→ **PROMPT**
Start at the line below containing "Given: Click the Users icon in the sidebar" and stop at the line containing "Image resolution: width=1440". Repeat every line of that stretch exactly, and nothing outside it.

→ **DATA LISTING**

━━━━

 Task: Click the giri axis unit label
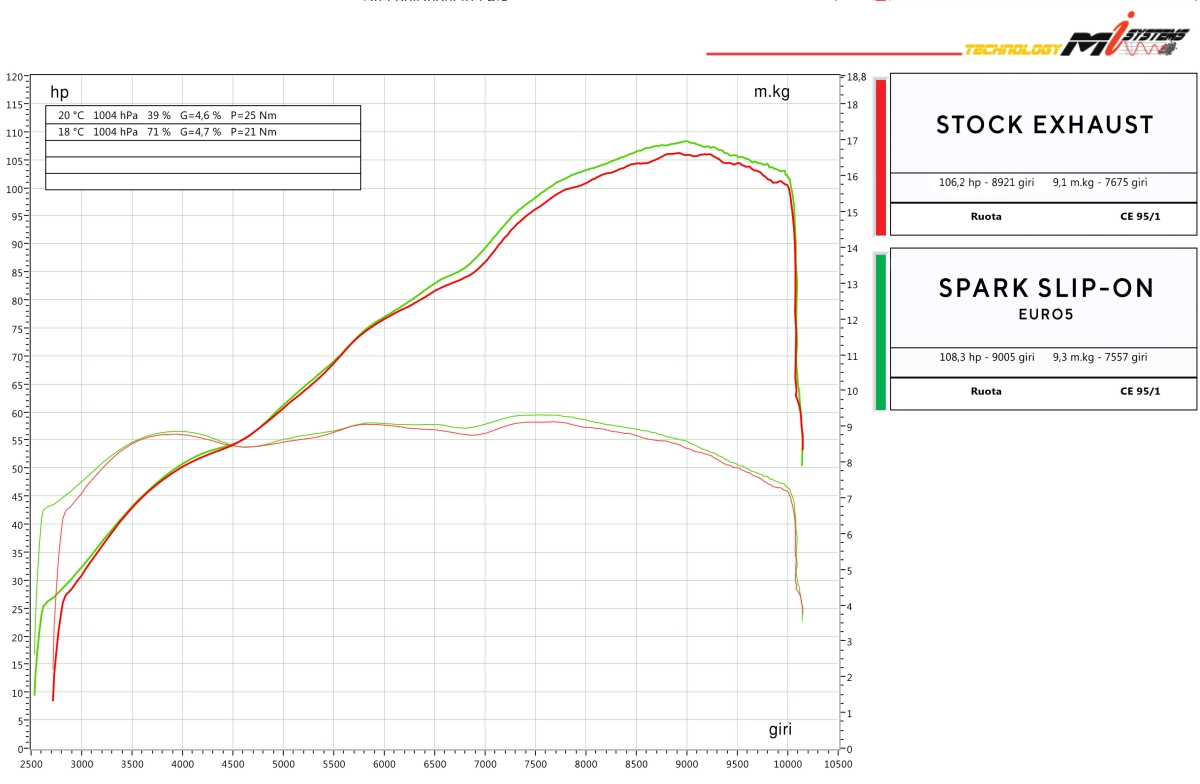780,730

━━━━

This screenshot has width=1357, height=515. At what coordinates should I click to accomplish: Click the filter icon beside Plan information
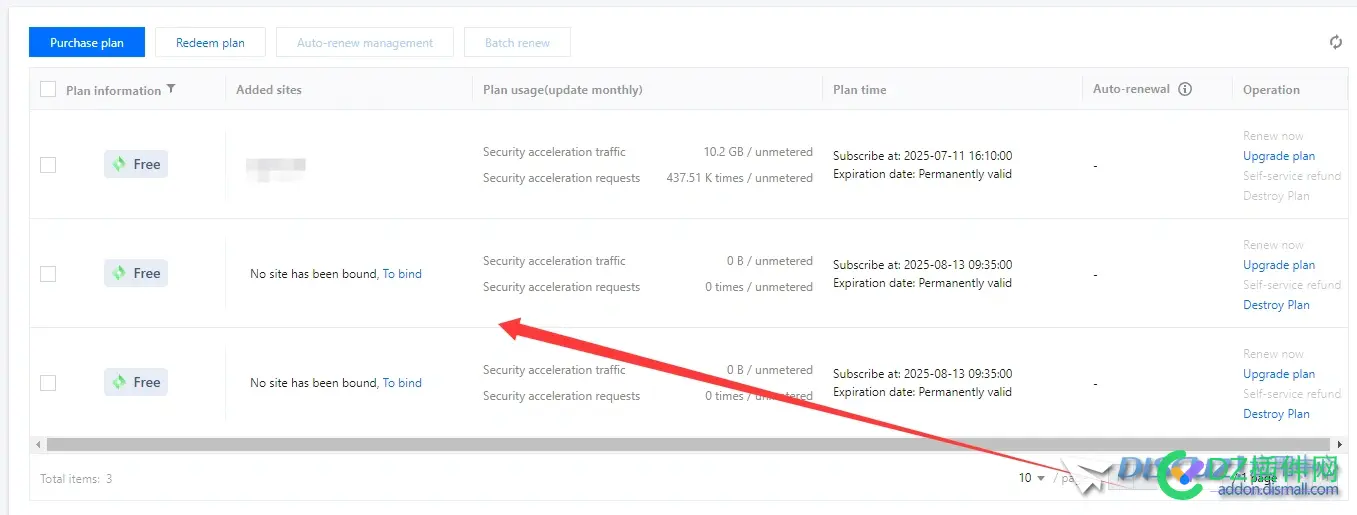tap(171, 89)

━━━━

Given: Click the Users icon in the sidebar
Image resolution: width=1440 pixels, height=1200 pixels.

━━━━

→ **ANSWER**
Given: Click the Users icon in the sidebar
Image resolution: width=1440 pixels, height=1200 pixels.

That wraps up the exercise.